__TEXTO DE LECTURA__.
┄┄┄┄┄┄┄┄┄┄
Aunque nuestros primeros gobernantes buscaron conciliar la religión católica con la construcción de una nación, como bien señala Jeffrey Klaiber S.J., la concibieron como supeditada al orden del Estado (Fernando Armas, 2020). Manuel Lorenzo Vidaurre o Francisco de Paula Gonzáles Vigil, imaginaban una iglesia distinta, una nacional, menos romana, que conviviera con otras religiones adscritas al evangelio. Si bien su intento no tuvo resultados, el anticlericalismo fue en aumento, al punto que hacia mediados del siglo XIX una nueva generación de políticos, interesados en conseguir un estado moderno, empezaron a reducir la protección del Estado a la iglesia católica, apostólica y romana, única religión del Estado peruano. Los debates en el Congreso se volvieron álgidos y le costaron problemas a Ramón Castilla y a otros presidentes conservadores hasta la guerra con Chile, cuando la Iglesia católica encontró en el desarrollo del conflicto un discurso que, al llevarlo a todo el país a través de los sacramentos, le permitió recuperar el poder del clero: los peruanos debían tomar conciencia de que, si el estado dejaba de lado a la Iglesia, Dios nos iba a castigar con una guerra al punto de desaparecernos como nación. Como señala César Cordero (2020), la Iglesia aprovechó la providencia para ser reconocida como la verdadera institución impulsora del orden y la protectora de la soberanía del país, sin vislumbrar que los movimientos políticos del siglo XX harían del discurso religioso una poderosa herramienta muy bien complementada por el milenarismo.
Haber llegado a doscientos años como República con funcionarios que anteponen sus creencias religiosas a los derechos humanos y los servicios del Estado, con congresistas que permiten que la religión sea el sustento de sus proyectos de ley, en particular sobre el cuerpo de la mujer, con candidatos ovacionados, que oran y lanzan profecías y bendiciones, el Estado moderno anhelado desde el XIX parece por momentos haberse escondido.
┄┄┄┄┄┄┄┄┄┄
__DATOS__.
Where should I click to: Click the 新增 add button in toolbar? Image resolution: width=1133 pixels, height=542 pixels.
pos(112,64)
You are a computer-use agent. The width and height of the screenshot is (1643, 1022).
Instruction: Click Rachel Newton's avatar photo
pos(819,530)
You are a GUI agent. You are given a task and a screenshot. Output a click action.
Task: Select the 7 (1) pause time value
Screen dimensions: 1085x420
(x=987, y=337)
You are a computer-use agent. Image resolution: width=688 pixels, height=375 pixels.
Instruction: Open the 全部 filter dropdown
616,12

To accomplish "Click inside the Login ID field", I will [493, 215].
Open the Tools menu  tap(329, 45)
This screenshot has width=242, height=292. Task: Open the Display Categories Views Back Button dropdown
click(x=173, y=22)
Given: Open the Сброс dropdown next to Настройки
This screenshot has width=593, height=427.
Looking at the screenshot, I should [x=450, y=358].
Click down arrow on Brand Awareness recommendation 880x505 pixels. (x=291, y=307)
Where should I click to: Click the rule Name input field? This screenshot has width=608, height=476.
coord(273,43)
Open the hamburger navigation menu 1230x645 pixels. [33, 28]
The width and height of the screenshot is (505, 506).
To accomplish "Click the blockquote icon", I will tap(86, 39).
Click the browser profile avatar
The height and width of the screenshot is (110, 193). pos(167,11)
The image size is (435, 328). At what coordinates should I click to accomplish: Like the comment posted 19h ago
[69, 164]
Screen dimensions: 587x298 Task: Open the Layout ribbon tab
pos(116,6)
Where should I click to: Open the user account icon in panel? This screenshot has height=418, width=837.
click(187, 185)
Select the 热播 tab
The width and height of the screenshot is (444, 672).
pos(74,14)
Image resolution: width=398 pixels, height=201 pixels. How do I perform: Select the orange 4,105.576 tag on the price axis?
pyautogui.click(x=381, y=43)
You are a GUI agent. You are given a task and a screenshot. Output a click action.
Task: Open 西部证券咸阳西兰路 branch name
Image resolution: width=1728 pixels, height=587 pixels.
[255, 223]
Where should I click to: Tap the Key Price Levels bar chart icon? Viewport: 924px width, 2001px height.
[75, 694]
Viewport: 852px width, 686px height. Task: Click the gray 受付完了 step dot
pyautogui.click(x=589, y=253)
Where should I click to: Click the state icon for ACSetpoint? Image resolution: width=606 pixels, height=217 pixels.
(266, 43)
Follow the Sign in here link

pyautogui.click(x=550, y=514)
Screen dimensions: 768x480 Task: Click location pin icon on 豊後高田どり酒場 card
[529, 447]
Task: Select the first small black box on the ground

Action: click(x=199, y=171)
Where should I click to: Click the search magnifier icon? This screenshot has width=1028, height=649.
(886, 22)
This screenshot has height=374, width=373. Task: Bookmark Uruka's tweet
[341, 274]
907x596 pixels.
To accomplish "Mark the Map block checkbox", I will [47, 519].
┄┄┄┄┄┄┄┄┄┄
__LISTA DE TAREAS__.
- 1) Traduce al inglés esta oración del texto sobre la Iglesia y el Estado en el Perú: "Manuel Lorenzo Vidaurre o Francisco de Paula Gonzáles Vigil, imaginaban una iglesia distinta, una nacional, menos romana, que conviviera con otras religiones adscritas al evangelio."
- 2) Copia el pasaje del texto sobre la Iglesia y el Estado en el Perú que va de "Haber llegado a" a "momentos haberse escondido.", sustituyendo "congresistas" por "legisladores".
Las filas proceden de una fuente distinta.

__RESULTADOS POR TAREA__.
- 1) Manuel Lorenzo Vidaurre or Francisco de Paula Gonzáles Vigil imagined a different church, a national one, less Roman, that would coexist with other religions adhering to the gospel.

- 2)
Haber llegado a doscientos años como República con funcionarios que anteponen sus creencias religiosas a los derechos humanos y los servicios del Estado, con legisladores que permiten que la religión sea el sustento de sus proyectos de ley, en particular sobre el cuerpo de la mujer, con candidatos ovacionados, que oran y lanzan profecías y bendiciones, el Estado moderno anhelado desde el XIX parece por momentos haberse escondido.